STATED PROBLEM 1 ▸ Please rewrite the entries, starting at the line that contains "This screenshot has" and continuing through the last entry, requests included. Multiply every coordinate in the answers by 1.05 and round to whole numbers with halves rounded up, and leave the pictures out of your answer.

PASSAGE TO READ ▸
>>>>

Lillian Glinn (May 10, 1902 – July 22, 1978) was an American classic female blues and country blues singer and songwriter. She spent most of her career in black vaudeville. Among her popular recordings were "Black Man Blues," "Doggin' Me Blues" and "Atlanta Blues." The blues historian Paul Oliver commented that there were a number of female blues singers who "deserve far greater recognition than they have had", and one of those he cited was Glinn.

Biography
Glinn was born in Hillsboro, Texas, and later moved to Dallas.

She was first noticed singing spirituals in church by Hattie Burleson, who also went on to become a performer. Under Burleson's guidance, Glinn became successful in vaudeville and by 1927 was signed to a recording contract with Columbia. Glinn took part in six recording sessions, in New Orleans, Atlanta and Dallas, from 1927 to 1929. She recorded a total of twenty-two tracks. Her specialty was slow blues ballads utilizing her rich and heavy contralto voice. Her songs concentrated on the harsher side of life and sometimes included sexual innuendo. Her recordings, including her April 1928 recording of "Shake It Down", gained her national recognition.

<<<<

Part of a data file:
>>>>

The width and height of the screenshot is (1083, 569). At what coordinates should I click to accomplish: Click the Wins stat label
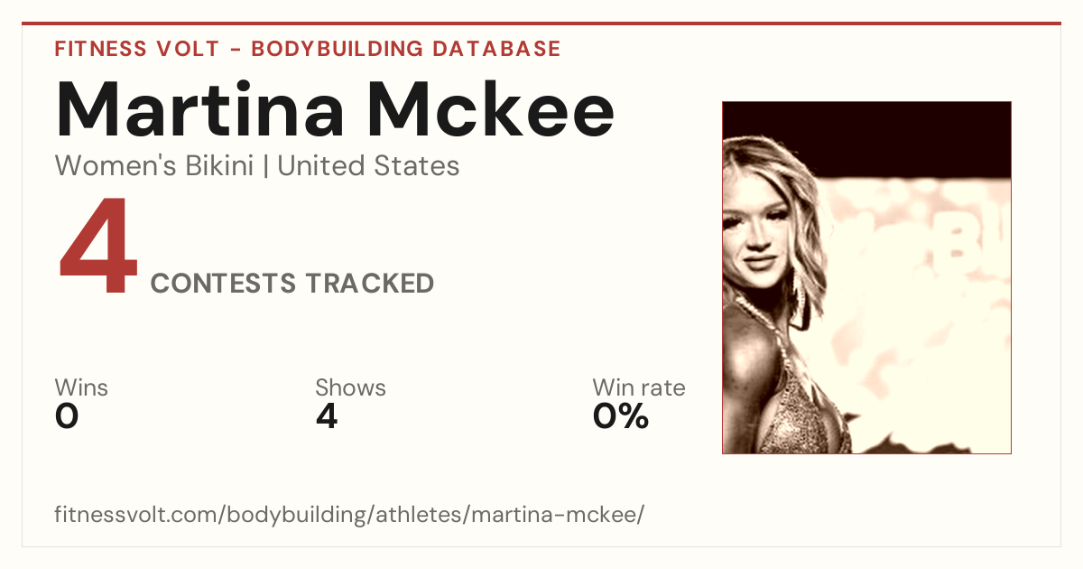click(81, 388)
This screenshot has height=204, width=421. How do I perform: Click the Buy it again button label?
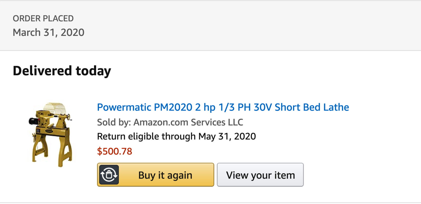point(165,175)
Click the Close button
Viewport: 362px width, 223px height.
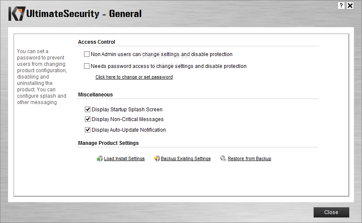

<<<<

STATED PROBLEM 2 ▸ Continue the biography of Lillian Glinn from its last sentence.

EXPECTED ANSWER 1 ▸
This screenshot has height=204, width=421. How do I perform: Click the Buy it again button label?
point(173,184)
Click the Close button
Viewport: 362px width, 223px height.

EXPECTED ANSWER 2 ▸
The musicologist David Evans noted that "it is quite likely that many of Lillian Glinn's blues without any listed composer were her own material. If so, she would be the exception among Columbia's female blues singers."

Following this period of activity, Glinn retreated to a church-based life and moved to California, where she married the Rev. O. P. Smith.

Her entire recorded work was released in 1994 by Document Records.

She was interviewed and photographed by Paul Oliver in 1971.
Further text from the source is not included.